* YOUR GOAL *
Every line of the material has to be retyped exactly.

*** Opening RECORD SET ***

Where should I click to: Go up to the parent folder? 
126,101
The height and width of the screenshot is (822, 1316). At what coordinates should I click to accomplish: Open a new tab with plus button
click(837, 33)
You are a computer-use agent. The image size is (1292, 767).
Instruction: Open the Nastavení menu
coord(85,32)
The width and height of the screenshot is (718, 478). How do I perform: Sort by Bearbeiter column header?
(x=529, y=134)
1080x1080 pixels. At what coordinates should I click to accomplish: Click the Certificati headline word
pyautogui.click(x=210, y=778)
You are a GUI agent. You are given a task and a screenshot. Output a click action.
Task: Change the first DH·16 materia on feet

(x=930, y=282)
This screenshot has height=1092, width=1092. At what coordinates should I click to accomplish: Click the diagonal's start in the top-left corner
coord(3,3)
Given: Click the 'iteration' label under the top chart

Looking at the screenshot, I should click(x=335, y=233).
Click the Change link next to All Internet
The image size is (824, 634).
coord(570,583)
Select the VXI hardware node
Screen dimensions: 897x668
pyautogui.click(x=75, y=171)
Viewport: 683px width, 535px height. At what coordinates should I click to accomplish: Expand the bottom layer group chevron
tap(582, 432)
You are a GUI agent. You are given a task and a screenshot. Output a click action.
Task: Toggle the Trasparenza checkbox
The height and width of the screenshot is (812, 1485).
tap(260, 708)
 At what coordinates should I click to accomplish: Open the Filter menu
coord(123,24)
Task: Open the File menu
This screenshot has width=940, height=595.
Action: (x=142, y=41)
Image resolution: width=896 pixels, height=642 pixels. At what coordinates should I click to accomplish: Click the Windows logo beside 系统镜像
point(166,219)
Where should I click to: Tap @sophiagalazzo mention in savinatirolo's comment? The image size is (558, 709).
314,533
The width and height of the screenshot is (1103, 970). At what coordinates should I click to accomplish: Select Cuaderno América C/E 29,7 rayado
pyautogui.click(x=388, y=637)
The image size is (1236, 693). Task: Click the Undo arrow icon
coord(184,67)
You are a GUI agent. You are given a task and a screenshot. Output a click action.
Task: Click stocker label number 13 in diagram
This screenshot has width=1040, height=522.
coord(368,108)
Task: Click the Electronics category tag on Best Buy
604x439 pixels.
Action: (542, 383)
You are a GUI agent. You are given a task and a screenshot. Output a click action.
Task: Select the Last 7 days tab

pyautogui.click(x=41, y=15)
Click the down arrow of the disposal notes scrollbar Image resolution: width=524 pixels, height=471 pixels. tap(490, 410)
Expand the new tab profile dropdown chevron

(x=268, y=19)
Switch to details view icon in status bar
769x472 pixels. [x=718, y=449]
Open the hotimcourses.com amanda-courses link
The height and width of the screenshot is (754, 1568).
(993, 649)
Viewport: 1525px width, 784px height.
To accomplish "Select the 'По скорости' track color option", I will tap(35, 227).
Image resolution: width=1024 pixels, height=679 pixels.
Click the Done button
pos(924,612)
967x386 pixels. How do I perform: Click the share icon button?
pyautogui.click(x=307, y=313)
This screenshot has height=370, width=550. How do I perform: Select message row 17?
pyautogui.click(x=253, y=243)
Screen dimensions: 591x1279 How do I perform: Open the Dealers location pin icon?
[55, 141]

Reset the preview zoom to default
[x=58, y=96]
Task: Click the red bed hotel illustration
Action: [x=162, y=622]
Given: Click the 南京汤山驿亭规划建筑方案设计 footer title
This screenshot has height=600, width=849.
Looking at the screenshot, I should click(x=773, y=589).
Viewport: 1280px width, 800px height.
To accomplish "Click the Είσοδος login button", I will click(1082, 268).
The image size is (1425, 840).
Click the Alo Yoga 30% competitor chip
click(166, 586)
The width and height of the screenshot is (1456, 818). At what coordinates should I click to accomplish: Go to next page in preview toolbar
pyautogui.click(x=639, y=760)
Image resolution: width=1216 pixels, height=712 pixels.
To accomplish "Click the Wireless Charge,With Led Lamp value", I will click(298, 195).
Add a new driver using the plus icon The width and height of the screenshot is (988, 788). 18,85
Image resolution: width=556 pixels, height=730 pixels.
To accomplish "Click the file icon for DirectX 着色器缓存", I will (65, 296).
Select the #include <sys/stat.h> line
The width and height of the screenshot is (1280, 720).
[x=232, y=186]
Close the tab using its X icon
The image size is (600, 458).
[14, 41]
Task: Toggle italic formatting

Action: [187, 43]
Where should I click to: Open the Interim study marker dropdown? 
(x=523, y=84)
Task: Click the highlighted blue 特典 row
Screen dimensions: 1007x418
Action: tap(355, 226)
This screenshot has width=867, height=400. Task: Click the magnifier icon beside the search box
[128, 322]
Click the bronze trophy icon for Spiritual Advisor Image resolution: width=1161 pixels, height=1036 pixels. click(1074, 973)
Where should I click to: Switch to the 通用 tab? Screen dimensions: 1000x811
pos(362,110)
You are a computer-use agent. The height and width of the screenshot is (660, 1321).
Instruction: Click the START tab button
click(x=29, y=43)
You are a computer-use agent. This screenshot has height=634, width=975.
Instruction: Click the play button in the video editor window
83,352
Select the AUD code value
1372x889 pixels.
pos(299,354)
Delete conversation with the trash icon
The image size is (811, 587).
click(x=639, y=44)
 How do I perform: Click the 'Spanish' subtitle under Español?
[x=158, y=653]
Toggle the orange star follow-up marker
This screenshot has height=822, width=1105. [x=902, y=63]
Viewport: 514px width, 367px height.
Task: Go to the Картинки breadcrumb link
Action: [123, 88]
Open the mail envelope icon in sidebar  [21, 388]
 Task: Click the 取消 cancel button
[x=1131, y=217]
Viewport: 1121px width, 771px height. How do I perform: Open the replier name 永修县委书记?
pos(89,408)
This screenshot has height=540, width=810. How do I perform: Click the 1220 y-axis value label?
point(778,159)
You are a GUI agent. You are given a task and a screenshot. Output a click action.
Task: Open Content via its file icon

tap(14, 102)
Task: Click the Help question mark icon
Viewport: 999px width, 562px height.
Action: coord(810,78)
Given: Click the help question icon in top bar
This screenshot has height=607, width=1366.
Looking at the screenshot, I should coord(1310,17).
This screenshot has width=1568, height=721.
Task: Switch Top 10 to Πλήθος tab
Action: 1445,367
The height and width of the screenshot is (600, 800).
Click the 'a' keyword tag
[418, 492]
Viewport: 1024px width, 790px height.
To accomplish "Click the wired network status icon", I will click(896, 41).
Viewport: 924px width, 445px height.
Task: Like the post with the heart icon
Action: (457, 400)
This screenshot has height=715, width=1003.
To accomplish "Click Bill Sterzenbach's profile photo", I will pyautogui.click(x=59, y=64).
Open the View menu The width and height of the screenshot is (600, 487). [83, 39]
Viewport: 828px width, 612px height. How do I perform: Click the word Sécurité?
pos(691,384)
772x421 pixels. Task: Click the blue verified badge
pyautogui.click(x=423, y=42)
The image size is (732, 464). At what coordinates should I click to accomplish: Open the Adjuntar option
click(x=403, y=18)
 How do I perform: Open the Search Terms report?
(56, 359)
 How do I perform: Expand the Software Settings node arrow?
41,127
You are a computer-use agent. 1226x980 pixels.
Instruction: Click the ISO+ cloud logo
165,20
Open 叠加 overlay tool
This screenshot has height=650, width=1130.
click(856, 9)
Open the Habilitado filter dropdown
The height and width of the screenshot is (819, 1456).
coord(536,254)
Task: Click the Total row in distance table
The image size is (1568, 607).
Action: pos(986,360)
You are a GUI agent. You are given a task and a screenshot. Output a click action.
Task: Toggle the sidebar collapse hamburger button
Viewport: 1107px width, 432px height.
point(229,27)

*** Closing RECORD SET ***

* SOLUTION FOR THIS TASK *
Where should I click to: Go up to the parent folder? 
126,101
The height and width of the screenshot is (822, 1316). At what coordinates should I click to accomplish: Open a new tab with plus button
click(837, 33)
You are a computer-use agent. The image size is (1292, 767).
Instruction: Open the Nastavení menu
coord(85,32)
The width and height of the screenshot is (718, 478). How do I perform: Sort by Bearbeiter column header?
(x=529, y=134)
1080x1080 pixels. At what coordinates should I click to accomplish: Click the Certificati headline word
pyautogui.click(x=210, y=778)
You are a GUI agent. You are given a task and a screenshot. Output a click action.
Task: Change the first DH·16 materia on feet

(x=930, y=282)
This screenshot has height=1092, width=1092. At what coordinates should I click to accomplish: Click the diagonal's start in the top-left corner
coord(3,3)
Given: Click the 'iteration' label under the top chart

Looking at the screenshot, I should click(x=335, y=233).
Click the Change link next to All Internet
The image size is (824, 634).
coord(570,583)
Select the VXI hardware node
Screen dimensions: 897x668
pyautogui.click(x=75, y=171)
Viewport: 683px width, 535px height. At what coordinates should I click to accomplish: Expand the bottom layer group chevron
tap(582, 432)
You are a GUI agent. You are given a task and a screenshot. Output a click action.
Task: Toggle the Trasparenza checkbox
The height and width of the screenshot is (812, 1485).
tap(260, 708)
 At what coordinates should I click to accomplish: Open the Filter menu
coord(123,24)
Task: Open the File menu
This screenshot has width=940, height=595.
Action: (x=142, y=41)
Image resolution: width=896 pixels, height=642 pixels. At what coordinates should I click to accomplish: Click the Windows logo beside 系统镜像
point(166,219)
Where should I click to: Tap @sophiagalazzo mention in savinatirolo's comment? The image size is (558, 709).
314,533
The width and height of the screenshot is (1103, 970). At what coordinates should I click to accomplish: Select Cuaderno América C/E 29,7 rayado
pyautogui.click(x=388, y=637)
The image size is (1236, 693). Task: Click the Undo arrow icon
coord(184,67)
You are a GUI agent. You are given a task and a screenshot. Output a click action.
Task: Click stocker label number 13 in diagram
This screenshot has width=1040, height=522.
coord(368,108)
Task: Click the Electronics category tag on Best Buy
604x439 pixels.
Action: (542, 383)
You are a GUI agent. You are given a task and a screenshot. Output a click action.
Task: Select the Last 7 days tab

pyautogui.click(x=41, y=15)
Click the down arrow of the disposal notes scrollbar Image resolution: width=524 pixels, height=471 pixels. tap(490, 410)
Expand the new tab profile dropdown chevron

(x=268, y=19)
Switch to details view icon in status bar
769x472 pixels. [x=718, y=449]
Open the hotimcourses.com amanda-courses link
The height and width of the screenshot is (754, 1568).
(993, 649)
Viewport: 1525px width, 784px height.
To accomplish "Select the 'По скорости' track color option", I will tap(35, 227).
Image resolution: width=1024 pixels, height=679 pixels.
Click the Done button
pos(924,612)
967x386 pixels. How do I perform: Click the share icon button?
pyautogui.click(x=307, y=313)
This screenshot has height=370, width=550. How do I perform: Select message row 17?
pyautogui.click(x=253, y=243)
Screen dimensions: 591x1279 How do I perform: Open the Dealers location pin icon?
[55, 141]

Reset the preview zoom to default
[x=58, y=96]
Task: Click the red bed hotel illustration
Action: [x=162, y=622]
Given: Click the 南京汤山驿亭规划建筑方案设计 footer title
This screenshot has height=600, width=849.
Looking at the screenshot, I should click(x=773, y=589).
Viewport: 1280px width, 800px height.
To accomplish "Click the Είσοδος login button", I will click(1082, 268).
The image size is (1425, 840).
Click the Alo Yoga 30% competitor chip
click(166, 586)
The width and height of the screenshot is (1456, 818). At what coordinates should I click to accomplish: Go to next page in preview toolbar
pyautogui.click(x=639, y=760)
Image resolution: width=1216 pixels, height=712 pixels.
To accomplish "Click the Wireless Charge,With Led Lamp value", I will click(298, 195).
Add a new driver using the plus icon The width and height of the screenshot is (988, 788). 18,85
Image resolution: width=556 pixels, height=730 pixels.
To accomplish "Click the file icon for DirectX 着色器缓存", I will (65, 296).
Select the #include <sys/stat.h> line
The width and height of the screenshot is (1280, 720).
[x=232, y=186]
Close the tab using its X icon
The image size is (600, 458).
[14, 41]
Task: Toggle italic formatting

Action: [187, 43]
Where should I click to: Open the Interim study marker dropdown? 
(x=523, y=84)
Task: Click the highlighted blue 特典 row
Screen dimensions: 1007x418
Action: tap(355, 226)
This screenshot has width=867, height=400. Task: Click the magnifier icon beside the search box
[128, 322]
Click the bronze trophy icon for Spiritual Advisor Image resolution: width=1161 pixels, height=1036 pixels. click(1074, 973)
Where should I click to: Switch to the 通用 tab? Screen dimensions: 1000x811
pos(362,110)
You are a computer-use agent. The height and width of the screenshot is (660, 1321).
Instruction: Click the START tab button
click(x=29, y=43)
You are a computer-use agent. This screenshot has height=634, width=975.
Instruction: Click the play button in the video editor window
83,352
Select the AUD code value
1372x889 pixels.
pos(299,354)
Delete conversation with the trash icon
The image size is (811, 587).
click(x=639, y=44)
 How do I perform: Click the 'Spanish' subtitle under Español?
[x=158, y=653]
Toggle the orange star follow-up marker
This screenshot has height=822, width=1105. [x=902, y=63]
Viewport: 514px width, 367px height.
Task: Go to the Картинки breadcrumb link
Action: [123, 88]
Open the mail envelope icon in sidebar  [21, 388]
 Task: Click the 取消 cancel button
[x=1131, y=217]
Viewport: 1121px width, 771px height. How do I perform: Open the replier name 永修县委书记?
pos(89,408)
This screenshot has height=540, width=810. How do I perform: Click the 1220 y-axis value label?
point(778,159)
You are a GUI agent. You are given a task and a screenshot. Output a click action.
Task: Open Content via its file icon

tap(14, 102)
Task: Click the Help question mark icon
Viewport: 999px width, 562px height.
Action: coord(810,78)
Given: Click the help question icon in top bar
This screenshot has height=607, width=1366.
Looking at the screenshot, I should coord(1310,17).
This screenshot has width=1568, height=721.
Task: Switch Top 10 to Πλήθος tab
Action: 1445,367
The height and width of the screenshot is (600, 800).
Click the 'a' keyword tag
[418, 492]
Viewport: 1024px width, 790px height.
To accomplish "Click the wired network status icon", I will click(896, 41).
Viewport: 924px width, 445px height.
Task: Like the post with the heart icon
Action: (457, 400)
This screenshot has height=715, width=1003.
To accomplish "Click Bill Sterzenbach's profile photo", I will pyautogui.click(x=59, y=64).
Open the View menu The width and height of the screenshot is (600, 487). [83, 39]
Viewport: 828px width, 612px height. How do I perform: Click the word Sécurité?
pos(691,384)
772x421 pixels. Task: Click the blue verified badge
pyautogui.click(x=423, y=42)
The image size is (732, 464). At what coordinates should I click to accomplish: Open the Adjuntar option
click(x=403, y=18)
 How do I perform: Open the Search Terms report?
(56, 359)
 How do I perform: Expand the Software Settings node arrow?
41,127
You are a computer-use agent. 1226x980 pixels.
Instruction: Click the ISO+ cloud logo
165,20
Open 叠加 overlay tool
This screenshot has height=650, width=1130.
click(856, 9)
Open the Habilitado filter dropdown
The height and width of the screenshot is (819, 1456).
coord(536,254)
Task: Click the Total row in distance table
The image size is (1568, 607).
Action: pos(986,360)
You are a GUI agent. You are given a task and a screenshot. Output a click action.
Task: Toggle the sidebar collapse hamburger button
Viewport: 1107px width, 432px height.
point(229,27)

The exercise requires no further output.